Inside the company, the business story remains compelling. US commercial revenue accelerated 133% year-over-year, the strongest proof yet that Palantir is broadening beyond government clients. Management raised its full-year guidance to $7.66 billion, implying 71% growth and topping analyst estimates. On May 12, CEO Alex Karp was in Kyiv meeting President Zelensky to expand AI cooperation for military and civilian uses. Ukraine’s Brave1 Dataroom platform now gives more than 100 companies access to real battlefield data for training over 80 AI models dedicated to air defense. The country functions as a global reference client — when defense ministries in the US or Europe compare Palantir against Microsoft, Alphabet, or IBM, that live proof of concept weighs heavily.
Should investors sell immediately? Or is it worth buying Palantir?
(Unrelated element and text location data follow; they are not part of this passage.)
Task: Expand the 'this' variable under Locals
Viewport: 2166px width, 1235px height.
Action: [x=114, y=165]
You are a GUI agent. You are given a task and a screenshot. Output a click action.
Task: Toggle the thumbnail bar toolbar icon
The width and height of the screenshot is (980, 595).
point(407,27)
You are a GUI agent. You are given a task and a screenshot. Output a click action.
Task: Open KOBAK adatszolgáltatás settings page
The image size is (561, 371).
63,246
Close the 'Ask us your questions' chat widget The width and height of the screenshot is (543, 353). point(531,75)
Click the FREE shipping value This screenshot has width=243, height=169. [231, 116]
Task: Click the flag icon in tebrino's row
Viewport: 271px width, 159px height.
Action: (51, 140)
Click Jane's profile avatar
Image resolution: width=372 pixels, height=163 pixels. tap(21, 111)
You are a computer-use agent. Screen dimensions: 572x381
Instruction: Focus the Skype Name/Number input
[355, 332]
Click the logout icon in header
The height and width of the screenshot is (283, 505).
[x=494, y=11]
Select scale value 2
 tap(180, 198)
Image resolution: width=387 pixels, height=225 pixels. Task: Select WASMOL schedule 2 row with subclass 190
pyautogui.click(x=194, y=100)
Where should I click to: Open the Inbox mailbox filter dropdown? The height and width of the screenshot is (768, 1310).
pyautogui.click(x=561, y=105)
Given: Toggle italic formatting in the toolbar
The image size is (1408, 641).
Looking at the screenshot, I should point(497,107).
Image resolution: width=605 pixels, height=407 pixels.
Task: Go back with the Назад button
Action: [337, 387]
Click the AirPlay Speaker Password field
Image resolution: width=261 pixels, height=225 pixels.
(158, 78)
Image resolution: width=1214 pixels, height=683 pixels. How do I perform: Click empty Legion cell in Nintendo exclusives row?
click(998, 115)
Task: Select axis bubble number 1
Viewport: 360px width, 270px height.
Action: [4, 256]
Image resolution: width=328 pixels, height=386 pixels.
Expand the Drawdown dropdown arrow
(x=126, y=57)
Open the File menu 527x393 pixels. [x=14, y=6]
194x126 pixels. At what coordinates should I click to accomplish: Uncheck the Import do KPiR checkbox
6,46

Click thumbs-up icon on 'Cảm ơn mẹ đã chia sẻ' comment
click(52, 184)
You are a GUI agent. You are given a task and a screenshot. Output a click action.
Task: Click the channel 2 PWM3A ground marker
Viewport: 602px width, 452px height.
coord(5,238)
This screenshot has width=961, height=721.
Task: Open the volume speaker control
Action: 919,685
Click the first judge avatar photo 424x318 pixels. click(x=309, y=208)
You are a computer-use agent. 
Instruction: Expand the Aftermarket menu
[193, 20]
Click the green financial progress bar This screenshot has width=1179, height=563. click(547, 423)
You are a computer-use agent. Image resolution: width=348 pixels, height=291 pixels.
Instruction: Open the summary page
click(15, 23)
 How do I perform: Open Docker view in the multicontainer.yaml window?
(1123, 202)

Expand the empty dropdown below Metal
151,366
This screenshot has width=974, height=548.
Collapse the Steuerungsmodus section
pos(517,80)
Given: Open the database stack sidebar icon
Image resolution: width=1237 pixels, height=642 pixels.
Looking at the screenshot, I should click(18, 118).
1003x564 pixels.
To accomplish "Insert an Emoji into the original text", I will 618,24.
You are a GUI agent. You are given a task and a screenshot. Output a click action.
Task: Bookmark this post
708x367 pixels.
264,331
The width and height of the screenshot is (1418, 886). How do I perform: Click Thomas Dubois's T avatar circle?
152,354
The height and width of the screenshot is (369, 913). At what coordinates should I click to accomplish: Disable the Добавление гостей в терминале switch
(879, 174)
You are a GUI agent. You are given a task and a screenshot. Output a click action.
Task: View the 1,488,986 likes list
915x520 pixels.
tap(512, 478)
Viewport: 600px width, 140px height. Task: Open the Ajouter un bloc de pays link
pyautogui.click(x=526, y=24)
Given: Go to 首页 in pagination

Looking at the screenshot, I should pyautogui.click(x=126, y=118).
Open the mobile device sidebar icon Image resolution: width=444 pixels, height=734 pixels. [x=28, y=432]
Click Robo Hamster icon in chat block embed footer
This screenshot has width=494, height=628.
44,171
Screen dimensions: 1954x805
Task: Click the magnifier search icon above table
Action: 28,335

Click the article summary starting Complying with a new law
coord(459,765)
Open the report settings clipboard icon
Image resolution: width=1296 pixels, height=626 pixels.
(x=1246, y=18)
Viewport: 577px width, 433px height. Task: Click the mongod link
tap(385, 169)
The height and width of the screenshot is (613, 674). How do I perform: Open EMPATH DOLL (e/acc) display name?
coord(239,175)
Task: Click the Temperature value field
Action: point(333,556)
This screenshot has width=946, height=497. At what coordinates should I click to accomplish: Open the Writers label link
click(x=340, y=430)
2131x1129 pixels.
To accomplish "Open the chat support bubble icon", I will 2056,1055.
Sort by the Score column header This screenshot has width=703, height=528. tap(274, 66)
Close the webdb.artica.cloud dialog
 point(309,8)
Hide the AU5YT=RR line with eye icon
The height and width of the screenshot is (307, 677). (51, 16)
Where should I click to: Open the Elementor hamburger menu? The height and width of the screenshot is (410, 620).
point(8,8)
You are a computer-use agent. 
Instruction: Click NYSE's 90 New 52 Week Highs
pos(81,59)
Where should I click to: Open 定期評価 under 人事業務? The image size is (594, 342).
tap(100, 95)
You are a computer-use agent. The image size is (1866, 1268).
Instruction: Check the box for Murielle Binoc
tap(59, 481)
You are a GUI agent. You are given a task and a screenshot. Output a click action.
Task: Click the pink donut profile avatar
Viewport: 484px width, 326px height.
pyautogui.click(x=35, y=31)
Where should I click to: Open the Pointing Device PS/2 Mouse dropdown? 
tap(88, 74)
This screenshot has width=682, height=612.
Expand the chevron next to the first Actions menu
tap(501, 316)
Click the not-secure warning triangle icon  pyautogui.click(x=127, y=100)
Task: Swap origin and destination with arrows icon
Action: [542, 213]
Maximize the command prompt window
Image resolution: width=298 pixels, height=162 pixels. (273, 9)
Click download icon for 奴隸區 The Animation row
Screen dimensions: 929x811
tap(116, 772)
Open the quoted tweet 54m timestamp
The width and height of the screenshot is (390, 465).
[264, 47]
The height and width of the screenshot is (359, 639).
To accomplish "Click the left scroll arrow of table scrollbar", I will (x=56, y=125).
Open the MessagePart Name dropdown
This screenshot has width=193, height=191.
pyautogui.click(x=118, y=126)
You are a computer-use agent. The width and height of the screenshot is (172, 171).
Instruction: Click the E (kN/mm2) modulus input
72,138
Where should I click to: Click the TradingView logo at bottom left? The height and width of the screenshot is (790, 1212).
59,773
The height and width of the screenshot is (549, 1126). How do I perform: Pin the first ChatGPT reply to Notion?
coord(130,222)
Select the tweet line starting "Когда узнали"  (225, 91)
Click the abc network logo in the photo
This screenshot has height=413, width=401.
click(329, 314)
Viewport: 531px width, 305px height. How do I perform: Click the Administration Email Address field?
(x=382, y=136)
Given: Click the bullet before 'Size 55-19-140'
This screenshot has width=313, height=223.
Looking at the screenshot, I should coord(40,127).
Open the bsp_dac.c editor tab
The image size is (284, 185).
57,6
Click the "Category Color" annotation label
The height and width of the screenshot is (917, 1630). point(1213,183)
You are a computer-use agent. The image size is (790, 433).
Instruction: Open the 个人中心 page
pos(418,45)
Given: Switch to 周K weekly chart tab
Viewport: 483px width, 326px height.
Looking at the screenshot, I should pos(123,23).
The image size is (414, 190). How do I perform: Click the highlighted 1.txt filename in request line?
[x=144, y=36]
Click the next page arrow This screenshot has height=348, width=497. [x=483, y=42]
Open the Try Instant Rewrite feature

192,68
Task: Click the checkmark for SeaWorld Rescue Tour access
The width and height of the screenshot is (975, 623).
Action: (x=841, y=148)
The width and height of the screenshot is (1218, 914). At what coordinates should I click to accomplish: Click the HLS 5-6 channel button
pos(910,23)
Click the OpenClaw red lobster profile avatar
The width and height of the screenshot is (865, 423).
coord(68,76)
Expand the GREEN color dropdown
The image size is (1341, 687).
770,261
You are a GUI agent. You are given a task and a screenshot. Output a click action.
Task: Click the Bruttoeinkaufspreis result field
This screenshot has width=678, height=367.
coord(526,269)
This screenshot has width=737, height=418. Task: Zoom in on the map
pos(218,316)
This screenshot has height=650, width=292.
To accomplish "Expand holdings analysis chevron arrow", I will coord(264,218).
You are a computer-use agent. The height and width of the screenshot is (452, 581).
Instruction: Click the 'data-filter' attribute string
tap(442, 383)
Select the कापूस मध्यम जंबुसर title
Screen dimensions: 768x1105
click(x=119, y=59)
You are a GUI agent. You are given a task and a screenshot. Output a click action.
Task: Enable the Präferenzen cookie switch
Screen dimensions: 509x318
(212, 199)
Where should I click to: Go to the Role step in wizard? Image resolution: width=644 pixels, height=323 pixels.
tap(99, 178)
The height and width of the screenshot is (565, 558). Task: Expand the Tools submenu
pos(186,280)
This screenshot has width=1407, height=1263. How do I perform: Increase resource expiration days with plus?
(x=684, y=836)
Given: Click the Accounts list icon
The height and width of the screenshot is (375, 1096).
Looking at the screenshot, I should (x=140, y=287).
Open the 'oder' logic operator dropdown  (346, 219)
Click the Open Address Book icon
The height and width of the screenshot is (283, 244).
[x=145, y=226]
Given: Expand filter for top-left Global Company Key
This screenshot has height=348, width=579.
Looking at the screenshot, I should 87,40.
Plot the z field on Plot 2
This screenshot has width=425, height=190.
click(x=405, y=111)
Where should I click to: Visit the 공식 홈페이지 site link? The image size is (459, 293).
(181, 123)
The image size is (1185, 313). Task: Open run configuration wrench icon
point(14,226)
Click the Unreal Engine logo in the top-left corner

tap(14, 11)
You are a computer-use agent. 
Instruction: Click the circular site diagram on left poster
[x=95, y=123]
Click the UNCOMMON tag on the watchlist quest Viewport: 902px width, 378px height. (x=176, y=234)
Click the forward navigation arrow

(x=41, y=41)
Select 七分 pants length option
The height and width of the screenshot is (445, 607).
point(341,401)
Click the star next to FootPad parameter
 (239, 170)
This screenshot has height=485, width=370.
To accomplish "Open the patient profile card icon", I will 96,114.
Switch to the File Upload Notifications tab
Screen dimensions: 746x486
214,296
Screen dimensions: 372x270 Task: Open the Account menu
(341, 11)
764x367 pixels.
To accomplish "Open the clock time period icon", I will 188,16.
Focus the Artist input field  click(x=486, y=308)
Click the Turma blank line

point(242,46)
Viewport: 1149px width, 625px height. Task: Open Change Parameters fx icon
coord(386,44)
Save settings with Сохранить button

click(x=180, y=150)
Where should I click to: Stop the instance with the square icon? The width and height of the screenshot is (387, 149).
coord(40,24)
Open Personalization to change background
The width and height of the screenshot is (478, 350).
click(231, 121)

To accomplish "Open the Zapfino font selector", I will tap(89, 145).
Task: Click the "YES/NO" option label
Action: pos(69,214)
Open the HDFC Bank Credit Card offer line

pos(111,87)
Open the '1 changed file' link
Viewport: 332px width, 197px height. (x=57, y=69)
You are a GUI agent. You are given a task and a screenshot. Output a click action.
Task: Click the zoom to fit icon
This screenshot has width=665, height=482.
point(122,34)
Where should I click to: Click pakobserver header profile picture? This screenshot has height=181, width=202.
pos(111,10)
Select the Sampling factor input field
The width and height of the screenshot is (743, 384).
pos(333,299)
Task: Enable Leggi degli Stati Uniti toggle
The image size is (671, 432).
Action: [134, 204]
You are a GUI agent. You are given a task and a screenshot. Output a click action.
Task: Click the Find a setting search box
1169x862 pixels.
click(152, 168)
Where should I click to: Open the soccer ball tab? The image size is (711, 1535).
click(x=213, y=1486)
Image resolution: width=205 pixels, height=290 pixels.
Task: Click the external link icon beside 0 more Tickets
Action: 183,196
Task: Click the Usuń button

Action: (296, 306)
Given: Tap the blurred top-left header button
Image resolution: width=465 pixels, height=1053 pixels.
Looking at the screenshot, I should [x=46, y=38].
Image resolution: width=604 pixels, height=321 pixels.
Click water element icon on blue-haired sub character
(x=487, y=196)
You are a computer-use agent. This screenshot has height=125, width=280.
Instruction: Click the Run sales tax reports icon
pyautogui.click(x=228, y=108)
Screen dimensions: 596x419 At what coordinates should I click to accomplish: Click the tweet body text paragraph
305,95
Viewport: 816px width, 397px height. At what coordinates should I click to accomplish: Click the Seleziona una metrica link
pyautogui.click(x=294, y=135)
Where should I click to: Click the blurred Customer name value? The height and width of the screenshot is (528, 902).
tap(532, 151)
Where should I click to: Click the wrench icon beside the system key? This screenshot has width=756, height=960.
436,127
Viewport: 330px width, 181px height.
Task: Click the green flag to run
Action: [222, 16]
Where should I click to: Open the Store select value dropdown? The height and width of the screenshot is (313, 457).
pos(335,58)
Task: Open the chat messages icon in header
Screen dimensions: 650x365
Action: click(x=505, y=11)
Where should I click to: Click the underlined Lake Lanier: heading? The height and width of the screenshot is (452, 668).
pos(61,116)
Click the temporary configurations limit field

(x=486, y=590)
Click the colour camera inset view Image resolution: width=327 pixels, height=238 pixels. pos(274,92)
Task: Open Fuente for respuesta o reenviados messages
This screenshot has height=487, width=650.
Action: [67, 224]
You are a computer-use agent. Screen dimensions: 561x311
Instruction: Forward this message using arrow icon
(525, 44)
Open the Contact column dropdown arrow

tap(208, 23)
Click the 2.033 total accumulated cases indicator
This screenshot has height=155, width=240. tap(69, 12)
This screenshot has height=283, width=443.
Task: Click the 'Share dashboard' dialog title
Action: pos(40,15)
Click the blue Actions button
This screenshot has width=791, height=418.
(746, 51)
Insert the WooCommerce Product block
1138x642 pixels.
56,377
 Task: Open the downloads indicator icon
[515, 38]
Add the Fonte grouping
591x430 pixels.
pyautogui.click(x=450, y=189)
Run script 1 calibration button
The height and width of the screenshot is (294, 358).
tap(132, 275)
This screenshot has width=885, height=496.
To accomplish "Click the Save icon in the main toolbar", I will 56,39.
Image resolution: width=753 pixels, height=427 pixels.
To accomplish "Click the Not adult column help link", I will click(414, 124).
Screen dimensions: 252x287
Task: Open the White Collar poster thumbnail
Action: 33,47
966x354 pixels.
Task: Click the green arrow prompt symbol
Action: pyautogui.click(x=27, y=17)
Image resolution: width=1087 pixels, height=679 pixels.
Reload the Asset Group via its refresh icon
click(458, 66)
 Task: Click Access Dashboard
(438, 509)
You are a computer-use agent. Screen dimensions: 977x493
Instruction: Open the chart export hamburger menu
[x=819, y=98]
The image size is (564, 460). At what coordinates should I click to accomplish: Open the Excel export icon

Yet the stock’s price tag has become its own liability. At the start of the year, Palantir carried a price-to-earnings ratio of 155. After the post-earnings drop — the shares fell from $144 to $134 the day after the quarterly report — the multiple is still about 154 times trailing earnings. Argus reiterated a buy this week with a $190 target, calling the pullback an entry opportunity. But the consensus average price target of around $195 (or $183.73, depending on the sample) sits far from the current level, and analysts on the bearish side point to Anthropic and OpenAI adopting integration strategies that encroach on Palantir’s traditional strengths.
Insider activity adds another layer of unease. Stock-based compensation hit $684 million in 2024, while share buybacks totaled just $75 million. Co-founder Peter Thiel sold roughly two million shares in early March at prices between $141 and $147. The S&P 500 is near record highs, and capital is rotating into laggards — which makes Palantir, after its parabolic run in 2025, a natural source of funds for rebalancing.
The next crucial test comes with second-quarter results. Management targets around $1.8 billion in revenue. Whether that is enough to reset the valuation debate depends on whether growth can accelerate enough to silence the discount-rate hawks and how much conviction institutional investors still have in a stock trading at a premium that leaves little room for error.